What is the difference between BPC-157 and BPC-157 Acetate?
BPC-157 Acetate is simply BPC-157 with an acetate salt form. The acetate salt is added during manufacturing to improve stability and solubility. Both forms contain the same active 15-amino acid sequence and are functionally equivalent for research purposes.

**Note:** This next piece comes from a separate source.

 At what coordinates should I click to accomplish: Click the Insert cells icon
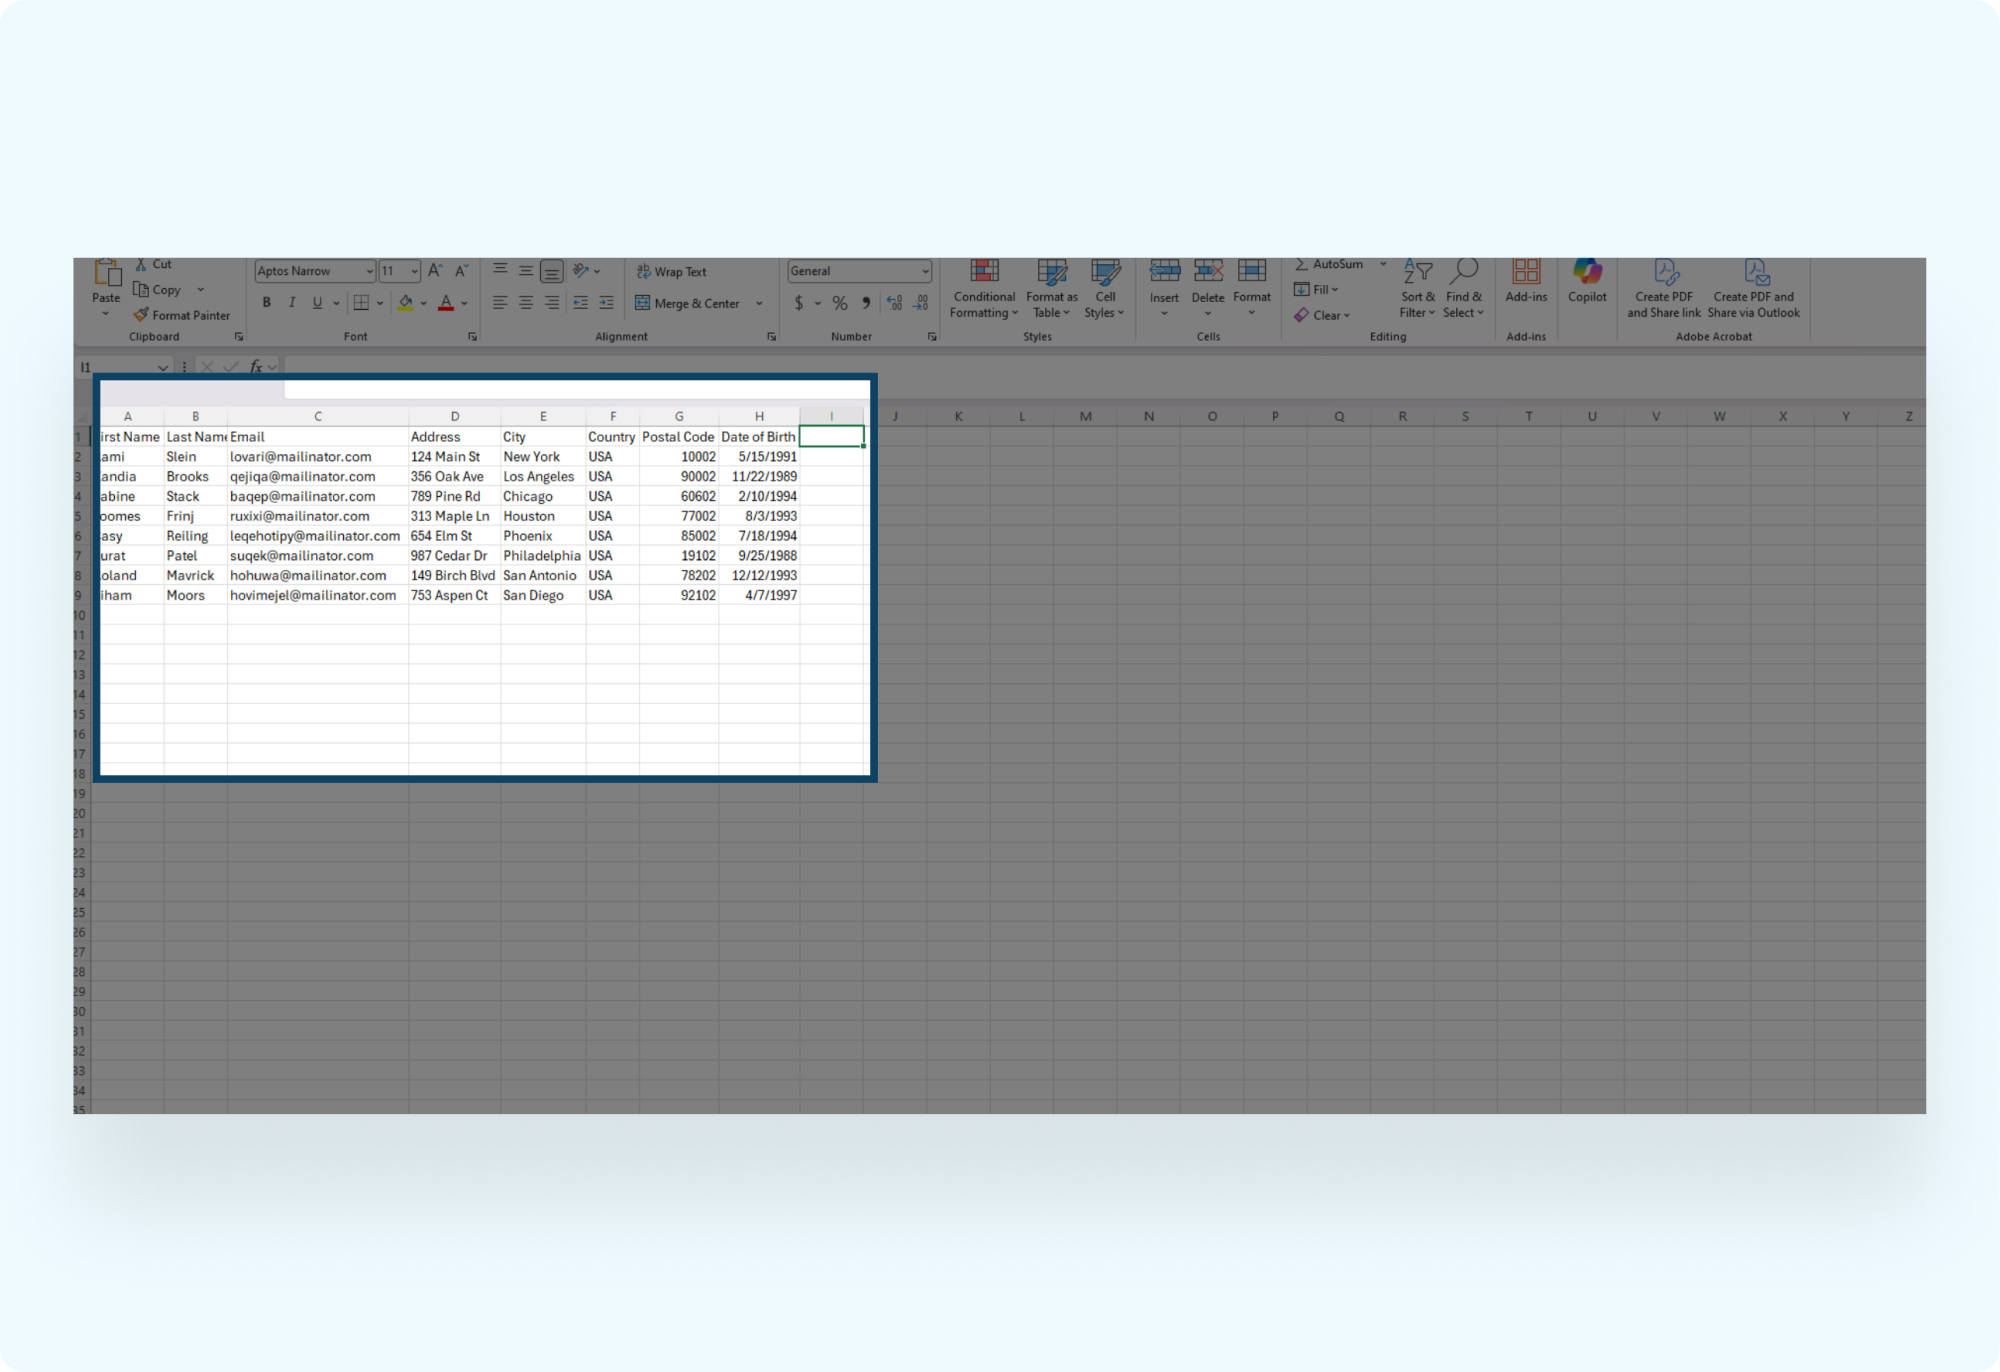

Can BPC-157 be taken orally?
In animal research, BPC-157 has shown oral bioactivity, which is unusual for a peptide. Most peptides are broken down by digestive enzymes, but BPC-157 demonstrates stability in gastric juice. Several animal studies have used oral administration routes with positive results, particularly for gastrointestinal research applications.
References
- Seiwerth S, et al. “BPC 157’s effect on healing.” J Physiol Pharmacol. 2014. PMID: 25371321
- Sikiric P, et al. “Brain-gut axis and pentadecapeptide BPC 157.” Curr Neuropharmacol. 2016. PMID: 27847890
- Staresinic M, et al. “Gastric pentadecapeptide BPC 157 accelerates healing of transected rat Achilles tendon.” J Orthop Res. 2006. PMID: 16581060
- Sikiric P, et al. “Stable gastric pentadecapeptide BPC 157 in trials for inflammatory bowel disease.” Inflamm Bowel Dis. 2013. PMID: 24186079
- Novinscak T, et al. “Gastric pentadecapeptide BPC 157 and muscle healing.” J Physiol Pharmacol. 2010. PMID: 20225319
Disclaimer: This article is for informational and research purposes only. BPC-157 is not approved for human use. Nothing in this guide should be taken as medical advice. Always consult a qualified healthcare professional before making any health-related decisions.